He's asked the plan administrator
at his company and his human resources department, and even went
to the 401k plan recordkeeper. "They gave me a song and
dance. No one could really explain it," he said.
Even worse, he says, is that he
didn't know he was going to have to pay this much until his first
statement arrived in the mail.
Hopgood's case is extreme, but it's
not unusual for 401k plan participants to be in the dark about
the fees they pay for their plan's services. Sometimes it's
because they don't ask, and sometimes it's because the plan
administrator won't tell them.
The employer often picks up at
least some of the administrative costs. But in the majority of
cases the participant has to pay the investment-management costs.
There's no tried-and-true formula to say who pays how much and for
what. Like snowflakes, no two 401k plans are exactly alike, and
that includes the fees charged to participants. Concerned that
workers don't get enough information, the U.S. Department of Labor
currently is currently pushing plan administrators and plan
sponsors to disclose more about fees.
In the meantime, here's a look at
some of the basic fees, how they're calculated and what you might
want to ask your plan administrator.
The Impact Fees
Have On Your Account
In this age of 20% market returns,
it may seem silly to worry about a 1% fee. But, there's no
guarantee that the good times will last forever. When the market's
only growing 7%, a 1% fee can have a significant impact on your
bottom line.
The U.S. Department of Labor's
pamphlet "A Look At 401k Plan Fees for Employees"
provides an example.

Suppose you have 35 years until
retirement and a current 401k-account balance of $25,000. Let's
assume your average return is 7%, you don't contribute another
dime to the account, and the annual fees are 0.5%. In 35 years,
your account balance should grow to $227,000. If the fees were
just one percentage point higher, 1.5%, at the end of 35 years,
your account balance would be $163,000. That's a $64,000, or 28%,
difference.
What You're
Paying For
So the obvious question is, what do
these fees buy?
Retirement fund fees go to pay for
three general costs: administrative, investment and services.

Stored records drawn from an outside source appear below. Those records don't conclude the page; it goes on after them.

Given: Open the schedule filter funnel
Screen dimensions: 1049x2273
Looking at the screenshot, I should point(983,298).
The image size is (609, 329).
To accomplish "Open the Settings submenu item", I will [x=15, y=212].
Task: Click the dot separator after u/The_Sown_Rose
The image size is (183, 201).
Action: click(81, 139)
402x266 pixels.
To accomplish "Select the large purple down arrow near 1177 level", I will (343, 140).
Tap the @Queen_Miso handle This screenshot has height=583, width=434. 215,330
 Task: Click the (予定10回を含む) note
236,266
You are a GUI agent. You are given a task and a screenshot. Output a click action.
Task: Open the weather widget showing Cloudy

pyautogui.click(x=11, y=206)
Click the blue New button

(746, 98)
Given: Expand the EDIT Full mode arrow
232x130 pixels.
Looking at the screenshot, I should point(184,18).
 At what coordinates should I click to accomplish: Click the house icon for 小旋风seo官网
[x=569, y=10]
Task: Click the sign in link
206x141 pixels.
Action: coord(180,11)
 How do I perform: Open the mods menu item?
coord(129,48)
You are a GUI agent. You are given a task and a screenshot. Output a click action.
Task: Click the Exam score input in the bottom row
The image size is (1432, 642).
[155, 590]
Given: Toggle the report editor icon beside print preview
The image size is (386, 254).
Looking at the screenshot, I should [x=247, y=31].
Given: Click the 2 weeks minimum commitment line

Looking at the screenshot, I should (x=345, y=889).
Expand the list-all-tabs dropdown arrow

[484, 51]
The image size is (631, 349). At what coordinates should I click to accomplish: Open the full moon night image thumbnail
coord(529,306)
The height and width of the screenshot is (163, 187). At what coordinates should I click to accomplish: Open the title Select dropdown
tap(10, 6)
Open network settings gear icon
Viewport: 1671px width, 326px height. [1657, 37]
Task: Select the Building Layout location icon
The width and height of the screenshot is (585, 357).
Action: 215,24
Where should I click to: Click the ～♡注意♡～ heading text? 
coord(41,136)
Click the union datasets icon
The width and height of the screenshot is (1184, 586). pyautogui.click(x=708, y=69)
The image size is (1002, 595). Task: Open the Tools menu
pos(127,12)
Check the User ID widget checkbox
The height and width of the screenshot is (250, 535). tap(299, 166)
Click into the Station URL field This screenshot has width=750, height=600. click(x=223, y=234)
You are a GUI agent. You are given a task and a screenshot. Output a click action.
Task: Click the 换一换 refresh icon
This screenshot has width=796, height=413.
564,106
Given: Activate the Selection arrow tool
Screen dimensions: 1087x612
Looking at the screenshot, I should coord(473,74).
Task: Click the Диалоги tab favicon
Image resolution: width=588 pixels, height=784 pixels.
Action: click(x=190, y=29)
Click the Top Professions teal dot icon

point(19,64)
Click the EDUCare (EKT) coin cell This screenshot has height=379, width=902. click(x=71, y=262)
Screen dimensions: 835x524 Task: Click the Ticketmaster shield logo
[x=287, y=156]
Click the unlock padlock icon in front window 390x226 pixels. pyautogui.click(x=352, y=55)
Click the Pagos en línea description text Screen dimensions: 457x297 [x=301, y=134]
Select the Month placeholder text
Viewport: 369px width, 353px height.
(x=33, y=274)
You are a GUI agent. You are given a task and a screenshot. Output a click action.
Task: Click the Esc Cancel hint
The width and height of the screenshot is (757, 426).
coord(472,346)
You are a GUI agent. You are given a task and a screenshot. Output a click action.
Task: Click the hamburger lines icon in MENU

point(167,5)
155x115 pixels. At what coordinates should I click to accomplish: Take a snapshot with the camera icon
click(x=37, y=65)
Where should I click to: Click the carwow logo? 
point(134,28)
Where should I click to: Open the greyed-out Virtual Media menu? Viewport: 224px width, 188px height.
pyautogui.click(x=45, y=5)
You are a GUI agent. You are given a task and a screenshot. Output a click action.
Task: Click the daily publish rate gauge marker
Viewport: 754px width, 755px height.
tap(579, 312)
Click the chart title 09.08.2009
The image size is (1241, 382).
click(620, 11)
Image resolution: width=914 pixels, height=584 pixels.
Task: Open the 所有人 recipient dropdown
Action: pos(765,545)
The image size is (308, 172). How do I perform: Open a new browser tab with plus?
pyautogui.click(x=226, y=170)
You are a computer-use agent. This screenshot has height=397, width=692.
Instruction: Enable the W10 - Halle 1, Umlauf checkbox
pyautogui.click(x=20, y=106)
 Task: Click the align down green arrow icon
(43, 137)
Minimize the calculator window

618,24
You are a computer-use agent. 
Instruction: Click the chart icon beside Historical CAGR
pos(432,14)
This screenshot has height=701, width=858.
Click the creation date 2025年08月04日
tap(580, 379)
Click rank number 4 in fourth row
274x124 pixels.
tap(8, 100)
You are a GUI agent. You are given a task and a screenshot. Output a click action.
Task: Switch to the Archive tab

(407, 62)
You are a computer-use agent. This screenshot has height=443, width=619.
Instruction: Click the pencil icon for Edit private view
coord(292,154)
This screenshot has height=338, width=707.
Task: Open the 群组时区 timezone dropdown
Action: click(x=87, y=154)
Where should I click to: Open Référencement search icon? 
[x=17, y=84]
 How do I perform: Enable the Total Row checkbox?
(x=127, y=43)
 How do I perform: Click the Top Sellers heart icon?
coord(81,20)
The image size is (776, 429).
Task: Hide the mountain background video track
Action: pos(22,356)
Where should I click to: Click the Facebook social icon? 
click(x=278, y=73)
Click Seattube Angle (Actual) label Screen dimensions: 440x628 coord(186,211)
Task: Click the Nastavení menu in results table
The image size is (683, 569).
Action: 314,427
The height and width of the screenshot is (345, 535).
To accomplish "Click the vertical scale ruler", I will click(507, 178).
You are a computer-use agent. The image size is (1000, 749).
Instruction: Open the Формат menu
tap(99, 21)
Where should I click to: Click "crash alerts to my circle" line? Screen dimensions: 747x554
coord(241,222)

- Administrative fees cover
the costs of maintaining a plan such as the recordkeeping,
accounting, legal and trustee services. They often include the
preparation and mailing of account statements and other
educational materials. The fees often cover the cost of running
Web sites, access to customer service reps, investment advice and
access to plan information, daily valuation, and on-line
transactions.
- Investment fees cover the
costs of managing the retirement plan investments. These fees go
to pay the fund manager and any clerical staff. The fees pay for
investment-related expenses such as brokerage commissions and
advertising.
Sales charges, known as loads, are
often included in investment fees. These charges may be paid up
front (known as a front-end load) or when the mutual fund shares
are sold (known as a back-end load or redemption fee).
- Special service fees often cover
such things as loans.
In Hopgood's case, the recordkeeper
said the extra $3 a share he paid for his investments covered the
company's administrative costs to operate in 50 states. His plan
also offers extras such as 14 investment choices, a book to
explain investing strategies and Internet and telephone access to
account balances and fund allocation.
If your 401k plan is managed by
an insurance company rather than a mutual fund company, you may
have to pay additional service fees known as "wrap"
fees. These service fees are common if a variable annuity contract
is offered. The annuity may also include an insurance element. The
entire package may offer the retired employee regular income
payments, interest and expense guarantees, and death benefits.
Insurance companies often tack on extra charges for insurance as
well as surrenders and transfers.
How Fees Are
Calculated
Most of the fees plan participants
deal with are calculated one of two ways: either as a percentage
of the assets held in the plan, or on a per-person basis.
Generally, administrative fees are
charged on a per-person basis. The reason is that often
administrative costs are the same for every participant. For
instance, the administrative overhead for a single plan
participant may be $150 a year, regardless of whether the
individual has $1,000 or $100,000 in the plan.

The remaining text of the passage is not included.